=== Given data ===

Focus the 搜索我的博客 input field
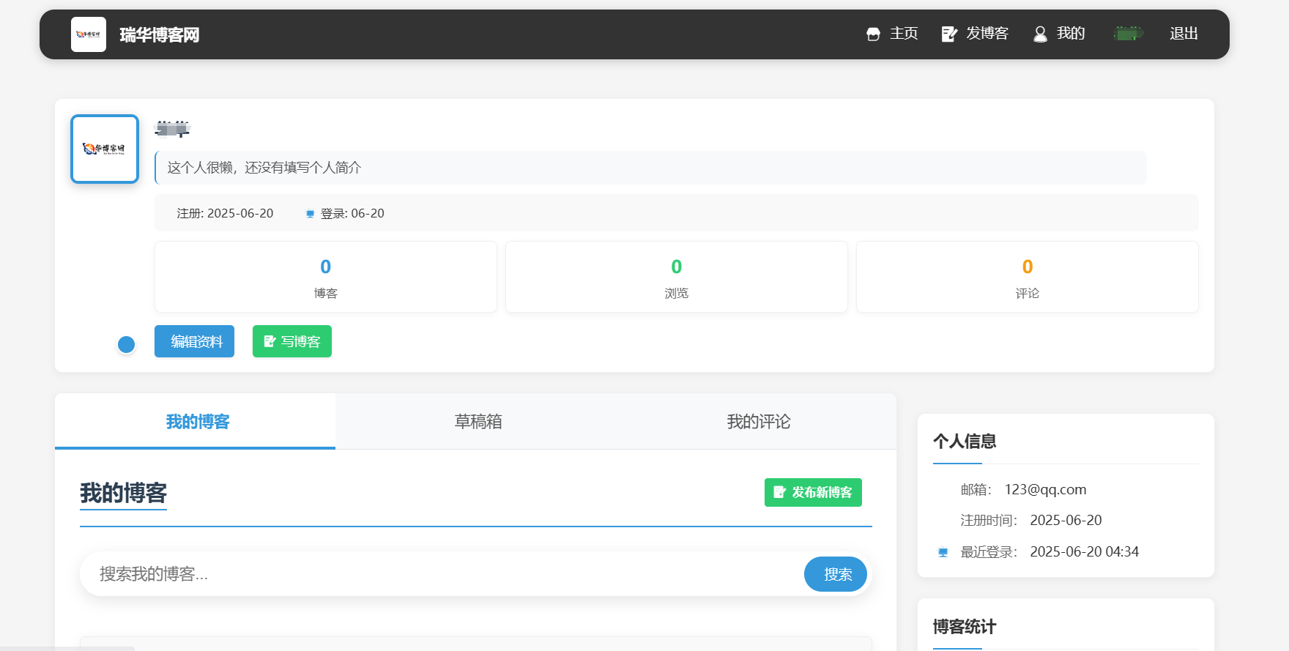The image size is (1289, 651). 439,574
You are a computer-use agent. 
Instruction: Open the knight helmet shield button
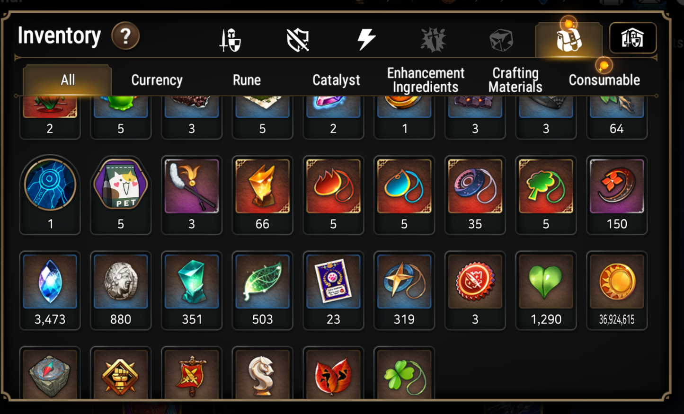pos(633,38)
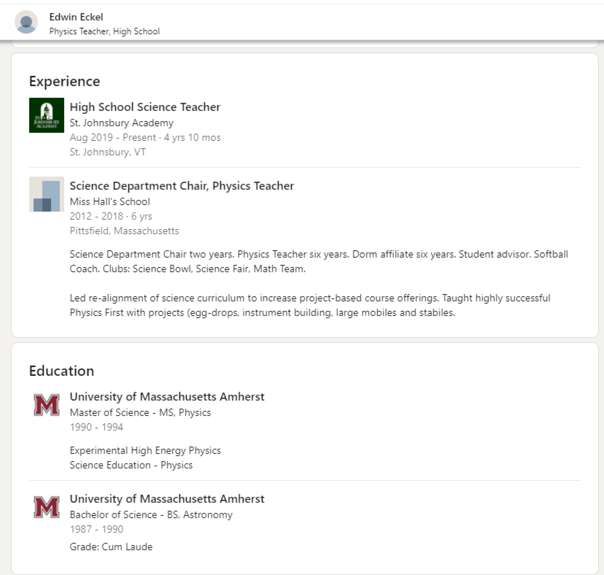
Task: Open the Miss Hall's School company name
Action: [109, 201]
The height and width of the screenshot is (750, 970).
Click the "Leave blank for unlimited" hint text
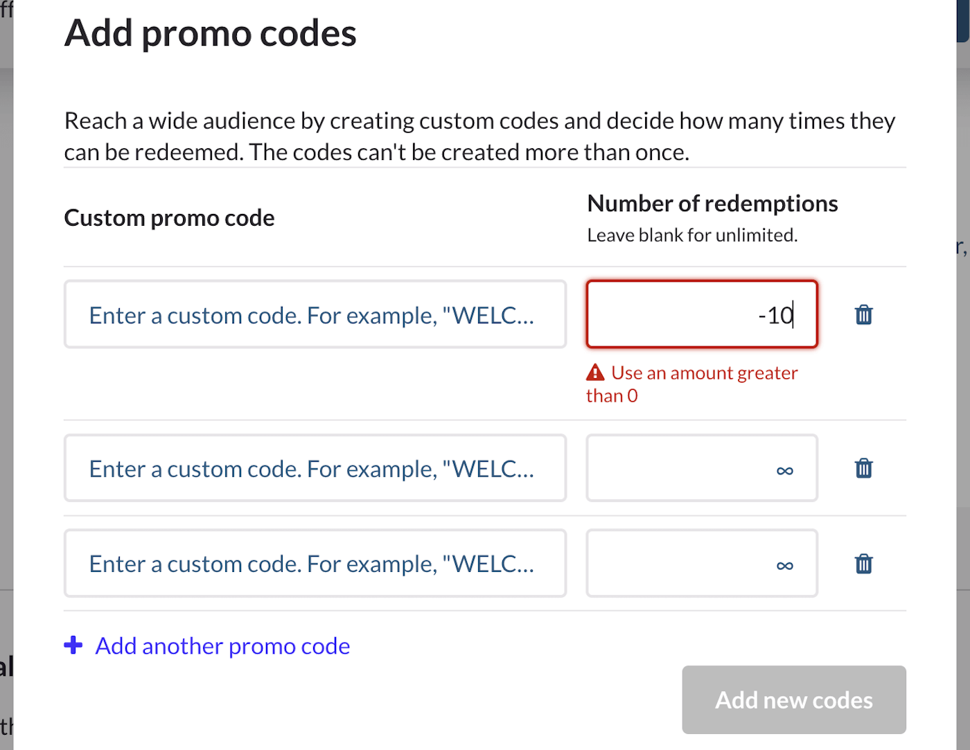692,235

===

Activity: Return the listing above word for word, with the pictures removed.

Exercise answer:
Focus the 搜索我的博客 input field
The image size is (1289, 651). 439,574
You are a computer-use agent. 
Instruction: Open the knight helmet shield button
pos(633,38)
Task: Open the Miss Hall's School company name
Action: [109, 201]
The height and width of the screenshot is (750, 970).
Click the "Leave blank for unlimited" hint text
692,235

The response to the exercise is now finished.